Data collection and storage is an unavoidable part of Petit Poll, but we limit and mitigate this as much as possible. We retain only what is essential, and separate individual level data (such as email addresses) from survey responses.

Specifically, we use and store your email address to ask you to take our surveys, and to let you know the results. If you would like us to delete your email address then simply unsubscribe from your next Petit Poll email, or get in touch and ask. Your email address is not associated with your survey responses - our email list is maintained by a separate service to our survey responses. We store the state that you vote in along with your email address so that you only get emails that are relevant to that state’s election.

Our surveys ask for demographic information at a level that is designed to protect the indentification of individuals. For instance, we do not ask for your age, we ask for your age-group. Again, your email address is not associated with your survey responses. If you have any concerns or suggestions for how we could improve, then please get in touch.
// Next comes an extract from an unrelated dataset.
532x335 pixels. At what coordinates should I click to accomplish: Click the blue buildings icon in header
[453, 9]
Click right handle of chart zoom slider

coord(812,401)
Ethics and political disclosers

We are not affiliated with any particular political party. However we will never work with a candidate that uses sexuality, religion, or gender, to discriminate. Of course, this decision is not black and white, but for instance, we would never work for One Nation, or Donald Trump.
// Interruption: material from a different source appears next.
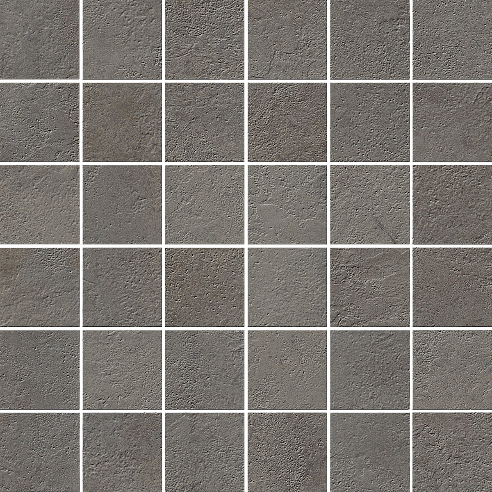Click the top-left corner tile
Image resolution: width=492 pixels, height=492 pixels.
39,39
Neither Rohan nor Monica are a member of any political party. However in the past Rohan has been a member of, variously, the QLD, NSW, and ACT branches of the Liberal Party. He volunteered on campaigns for various politicians including Bruce Notley-Smith, Malcolm Turnbull, and John Alexander (no relation). He also helped on the campaign for an ALP candidate by handing out how-to-vote cards for Phil Weightman when a friend was his campaign manager and was short-staffed.

Historical results

Monthly results are available to those who take our surveys - anyone is welcome to sign up. However to give you an idea of our result in 2016, our final primary vote forecasts were 42%, 32% and 13% for the Coalition, Labor and Greens. The actual outcome was 42%, 35% and 10%, so our model was close to the Coalition’s eventual vote, a little high for the Greens and a little low for the ALP. By way of comparison, Newspoll was 42%, 35%, 10%; Essential was 43%, 35%, 12%; and ReachTEL was 43%, 35%, 11%. However, the seat count, not the primary vote, determines who forms government and here we were a little off. Our estimate was that the Coalition would win 80-85 seats. They ended up with 76. Three Tasmanian seats unexpectedly changed hands, as did a couple in Queensland and one in South Australia. Our forecasts could have been better, but they were comparable to those of the established pollsters. We only spent $172 over the course of eight weeks, while they would have charged tens of thousands of dollars for their estimates.